February 20th, 2007 8:55 am
A gang of vultures.. now that would be a sight. Wonderful photos and I love the stories that go with them.
February 20th, 2007 10:11 am
You always run into the most amazing people.
How can it be cold in Florida?!?!
Those shells are amazing!
February 20th, 2007 3:18 pm
I was most surprised to read the comments of the German tourist couple. And somehow, comforted by their shock at public prayer.
~S
February 20th, 2007 3:32 pm
I think the German couple got comfortable enough with us to share their true feelings because Joe’s dad was German, born in Germany, and Joe could speak a little German to them while they tried their best to speak English.

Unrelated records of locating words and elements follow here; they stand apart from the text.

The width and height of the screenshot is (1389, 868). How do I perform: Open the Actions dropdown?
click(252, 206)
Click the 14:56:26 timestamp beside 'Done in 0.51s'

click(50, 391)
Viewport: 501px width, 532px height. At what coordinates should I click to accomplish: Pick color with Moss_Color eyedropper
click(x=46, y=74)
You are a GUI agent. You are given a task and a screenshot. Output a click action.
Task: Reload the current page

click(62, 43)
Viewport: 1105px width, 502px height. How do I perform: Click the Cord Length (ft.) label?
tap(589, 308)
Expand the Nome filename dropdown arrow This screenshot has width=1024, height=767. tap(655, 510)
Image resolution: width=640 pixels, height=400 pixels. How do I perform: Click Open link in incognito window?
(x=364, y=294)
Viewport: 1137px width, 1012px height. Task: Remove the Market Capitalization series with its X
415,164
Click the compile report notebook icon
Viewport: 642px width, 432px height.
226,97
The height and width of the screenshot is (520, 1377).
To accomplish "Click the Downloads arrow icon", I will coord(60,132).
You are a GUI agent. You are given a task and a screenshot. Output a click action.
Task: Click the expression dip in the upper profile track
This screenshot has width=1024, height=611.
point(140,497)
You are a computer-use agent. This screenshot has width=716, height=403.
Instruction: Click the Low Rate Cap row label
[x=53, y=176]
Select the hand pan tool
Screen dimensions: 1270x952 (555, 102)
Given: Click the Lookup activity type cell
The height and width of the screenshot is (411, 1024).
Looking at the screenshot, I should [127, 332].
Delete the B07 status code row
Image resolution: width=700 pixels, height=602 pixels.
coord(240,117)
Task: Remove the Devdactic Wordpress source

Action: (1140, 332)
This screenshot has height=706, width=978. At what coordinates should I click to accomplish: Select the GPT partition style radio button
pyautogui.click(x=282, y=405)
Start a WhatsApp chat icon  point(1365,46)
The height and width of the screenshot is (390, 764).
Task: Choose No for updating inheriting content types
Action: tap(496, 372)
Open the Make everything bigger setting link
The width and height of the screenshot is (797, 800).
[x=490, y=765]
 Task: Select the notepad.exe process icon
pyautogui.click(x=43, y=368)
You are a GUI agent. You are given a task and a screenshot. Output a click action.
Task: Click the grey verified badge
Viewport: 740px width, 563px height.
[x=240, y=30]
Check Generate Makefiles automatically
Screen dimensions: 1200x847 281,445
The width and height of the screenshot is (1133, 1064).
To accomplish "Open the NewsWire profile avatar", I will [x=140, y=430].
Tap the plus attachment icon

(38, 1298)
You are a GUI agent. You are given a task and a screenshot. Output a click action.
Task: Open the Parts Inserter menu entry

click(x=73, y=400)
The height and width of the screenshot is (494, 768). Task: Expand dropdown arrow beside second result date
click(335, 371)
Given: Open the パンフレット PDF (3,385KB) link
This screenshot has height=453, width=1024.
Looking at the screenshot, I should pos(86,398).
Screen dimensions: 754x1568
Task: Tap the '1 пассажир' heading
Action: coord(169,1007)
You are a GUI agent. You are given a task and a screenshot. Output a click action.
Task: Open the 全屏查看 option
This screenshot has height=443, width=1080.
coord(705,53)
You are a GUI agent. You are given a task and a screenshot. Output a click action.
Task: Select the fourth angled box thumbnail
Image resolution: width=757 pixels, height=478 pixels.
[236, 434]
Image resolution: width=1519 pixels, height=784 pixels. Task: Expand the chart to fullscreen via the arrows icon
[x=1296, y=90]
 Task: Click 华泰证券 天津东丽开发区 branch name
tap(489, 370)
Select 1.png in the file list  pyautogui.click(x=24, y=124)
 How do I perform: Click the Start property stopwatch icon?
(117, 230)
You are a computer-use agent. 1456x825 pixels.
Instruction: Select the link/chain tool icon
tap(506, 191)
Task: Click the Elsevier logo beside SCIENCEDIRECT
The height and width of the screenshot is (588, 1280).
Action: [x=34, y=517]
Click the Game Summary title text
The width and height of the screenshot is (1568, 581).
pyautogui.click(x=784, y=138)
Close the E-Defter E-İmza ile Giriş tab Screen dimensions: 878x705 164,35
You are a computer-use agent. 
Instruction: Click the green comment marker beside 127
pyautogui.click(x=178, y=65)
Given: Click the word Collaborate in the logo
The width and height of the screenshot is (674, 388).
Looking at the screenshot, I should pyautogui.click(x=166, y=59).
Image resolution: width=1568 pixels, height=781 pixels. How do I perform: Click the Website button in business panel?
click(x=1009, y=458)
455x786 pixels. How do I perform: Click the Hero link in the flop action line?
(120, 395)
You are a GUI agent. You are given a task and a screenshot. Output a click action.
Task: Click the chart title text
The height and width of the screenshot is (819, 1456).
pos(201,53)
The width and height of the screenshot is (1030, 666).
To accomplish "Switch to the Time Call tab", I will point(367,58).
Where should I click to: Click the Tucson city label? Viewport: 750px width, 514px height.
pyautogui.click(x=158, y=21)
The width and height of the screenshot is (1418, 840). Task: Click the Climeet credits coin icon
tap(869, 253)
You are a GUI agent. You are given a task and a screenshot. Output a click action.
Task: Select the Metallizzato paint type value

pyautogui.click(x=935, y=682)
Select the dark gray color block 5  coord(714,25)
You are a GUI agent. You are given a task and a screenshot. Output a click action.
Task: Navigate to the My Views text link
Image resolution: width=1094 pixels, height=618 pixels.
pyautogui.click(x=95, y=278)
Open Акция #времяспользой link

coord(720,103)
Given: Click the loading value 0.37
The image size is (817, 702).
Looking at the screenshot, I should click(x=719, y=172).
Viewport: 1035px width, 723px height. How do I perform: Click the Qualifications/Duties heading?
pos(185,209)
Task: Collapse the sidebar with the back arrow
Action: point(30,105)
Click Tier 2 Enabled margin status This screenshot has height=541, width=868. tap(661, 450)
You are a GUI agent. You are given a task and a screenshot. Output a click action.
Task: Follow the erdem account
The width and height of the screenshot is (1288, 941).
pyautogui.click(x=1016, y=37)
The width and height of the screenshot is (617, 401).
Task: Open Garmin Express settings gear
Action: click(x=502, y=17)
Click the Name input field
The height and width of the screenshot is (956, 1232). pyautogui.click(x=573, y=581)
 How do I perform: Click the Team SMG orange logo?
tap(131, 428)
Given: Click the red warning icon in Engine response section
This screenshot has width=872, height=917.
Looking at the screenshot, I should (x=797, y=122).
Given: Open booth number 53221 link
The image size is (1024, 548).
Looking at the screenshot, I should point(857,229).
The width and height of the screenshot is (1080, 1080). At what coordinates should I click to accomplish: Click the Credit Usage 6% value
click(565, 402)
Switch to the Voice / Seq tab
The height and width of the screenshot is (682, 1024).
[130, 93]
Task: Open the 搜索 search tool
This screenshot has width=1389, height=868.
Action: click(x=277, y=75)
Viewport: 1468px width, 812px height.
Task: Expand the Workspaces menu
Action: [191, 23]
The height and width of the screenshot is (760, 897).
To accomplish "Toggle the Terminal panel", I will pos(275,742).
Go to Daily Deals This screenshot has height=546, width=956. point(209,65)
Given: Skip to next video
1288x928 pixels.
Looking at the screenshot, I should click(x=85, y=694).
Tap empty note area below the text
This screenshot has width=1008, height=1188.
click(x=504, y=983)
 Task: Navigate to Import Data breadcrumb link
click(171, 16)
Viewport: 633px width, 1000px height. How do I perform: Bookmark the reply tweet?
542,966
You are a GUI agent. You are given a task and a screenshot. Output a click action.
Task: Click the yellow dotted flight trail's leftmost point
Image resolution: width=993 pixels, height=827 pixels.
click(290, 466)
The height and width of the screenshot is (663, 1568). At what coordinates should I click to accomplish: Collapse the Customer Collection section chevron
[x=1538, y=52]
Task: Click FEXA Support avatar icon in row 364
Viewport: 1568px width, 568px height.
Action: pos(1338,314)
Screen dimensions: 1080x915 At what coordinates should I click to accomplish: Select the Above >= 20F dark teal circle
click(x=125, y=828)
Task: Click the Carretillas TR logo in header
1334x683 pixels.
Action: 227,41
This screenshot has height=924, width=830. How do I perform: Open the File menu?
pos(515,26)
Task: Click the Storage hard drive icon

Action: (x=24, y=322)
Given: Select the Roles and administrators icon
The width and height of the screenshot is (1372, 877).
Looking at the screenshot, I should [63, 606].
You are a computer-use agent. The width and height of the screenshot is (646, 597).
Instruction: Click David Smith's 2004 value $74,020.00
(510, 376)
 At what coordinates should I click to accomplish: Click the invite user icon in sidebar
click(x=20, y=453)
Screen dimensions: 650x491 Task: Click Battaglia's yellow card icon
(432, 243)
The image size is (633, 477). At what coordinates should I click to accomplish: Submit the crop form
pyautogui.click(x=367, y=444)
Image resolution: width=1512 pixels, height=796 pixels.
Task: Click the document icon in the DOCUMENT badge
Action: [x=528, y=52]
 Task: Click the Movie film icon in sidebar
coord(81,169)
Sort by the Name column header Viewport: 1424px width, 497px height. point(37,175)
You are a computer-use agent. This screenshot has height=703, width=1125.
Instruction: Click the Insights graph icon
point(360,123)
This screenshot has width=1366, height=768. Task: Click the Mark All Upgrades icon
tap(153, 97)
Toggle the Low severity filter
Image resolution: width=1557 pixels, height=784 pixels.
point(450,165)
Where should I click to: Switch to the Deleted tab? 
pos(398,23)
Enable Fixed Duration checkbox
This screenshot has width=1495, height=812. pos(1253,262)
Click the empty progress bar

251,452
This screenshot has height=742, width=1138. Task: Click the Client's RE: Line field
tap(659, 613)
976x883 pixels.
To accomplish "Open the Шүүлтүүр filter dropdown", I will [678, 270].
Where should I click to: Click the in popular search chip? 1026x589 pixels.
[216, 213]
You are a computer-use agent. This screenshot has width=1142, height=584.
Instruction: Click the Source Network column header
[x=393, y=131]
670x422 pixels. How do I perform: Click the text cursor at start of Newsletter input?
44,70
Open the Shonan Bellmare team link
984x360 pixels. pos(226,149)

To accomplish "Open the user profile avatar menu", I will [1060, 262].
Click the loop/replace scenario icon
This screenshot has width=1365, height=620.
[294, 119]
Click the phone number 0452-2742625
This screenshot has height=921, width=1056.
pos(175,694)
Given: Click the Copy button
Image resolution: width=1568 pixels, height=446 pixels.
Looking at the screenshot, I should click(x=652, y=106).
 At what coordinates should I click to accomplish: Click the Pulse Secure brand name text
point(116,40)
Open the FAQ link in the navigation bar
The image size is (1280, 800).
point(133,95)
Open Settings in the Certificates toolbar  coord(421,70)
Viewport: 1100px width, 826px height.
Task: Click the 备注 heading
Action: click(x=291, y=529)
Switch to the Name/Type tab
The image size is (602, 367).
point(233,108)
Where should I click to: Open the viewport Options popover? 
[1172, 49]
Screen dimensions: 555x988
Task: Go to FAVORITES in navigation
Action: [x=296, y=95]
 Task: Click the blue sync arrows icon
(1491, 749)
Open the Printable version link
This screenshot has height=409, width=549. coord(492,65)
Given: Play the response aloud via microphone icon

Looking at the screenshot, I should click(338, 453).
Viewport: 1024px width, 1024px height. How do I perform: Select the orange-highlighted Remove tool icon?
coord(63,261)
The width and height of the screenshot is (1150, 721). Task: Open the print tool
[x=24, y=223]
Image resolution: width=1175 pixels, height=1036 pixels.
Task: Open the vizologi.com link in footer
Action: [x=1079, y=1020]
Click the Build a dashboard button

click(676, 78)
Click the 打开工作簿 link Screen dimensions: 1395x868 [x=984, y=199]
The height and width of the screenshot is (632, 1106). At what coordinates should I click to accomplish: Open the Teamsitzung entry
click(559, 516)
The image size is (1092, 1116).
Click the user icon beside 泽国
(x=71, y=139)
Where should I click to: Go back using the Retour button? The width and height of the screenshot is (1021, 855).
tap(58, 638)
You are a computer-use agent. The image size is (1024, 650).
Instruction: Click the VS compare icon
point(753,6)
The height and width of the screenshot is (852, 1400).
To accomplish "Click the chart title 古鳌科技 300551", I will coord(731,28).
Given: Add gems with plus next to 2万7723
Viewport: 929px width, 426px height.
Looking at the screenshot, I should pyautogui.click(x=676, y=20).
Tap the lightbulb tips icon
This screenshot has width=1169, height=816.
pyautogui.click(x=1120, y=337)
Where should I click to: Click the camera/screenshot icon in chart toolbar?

February 21st, 2007 7:39 am
Great photos, Colleen.
I sort of half knew that about the jellyfish because a very similar thing happens to sea stars that wash up in Rhode Island (near Watch Hill) every year. When I asked about this odd and sad phenomenon, I was told that it can also happen with jellyfish. I have a photo of the sea stars along the shore too … it’s amazing how they wash up by the hundreds!
I guess it’s just how their life-span goes… like ours, which ends sometime between birth and a hundred years or so. They just have a much shorter span.
February 21st, 2007 8:16 am
Great pics! The top one looks like a painting!! Or some neat cut and paste!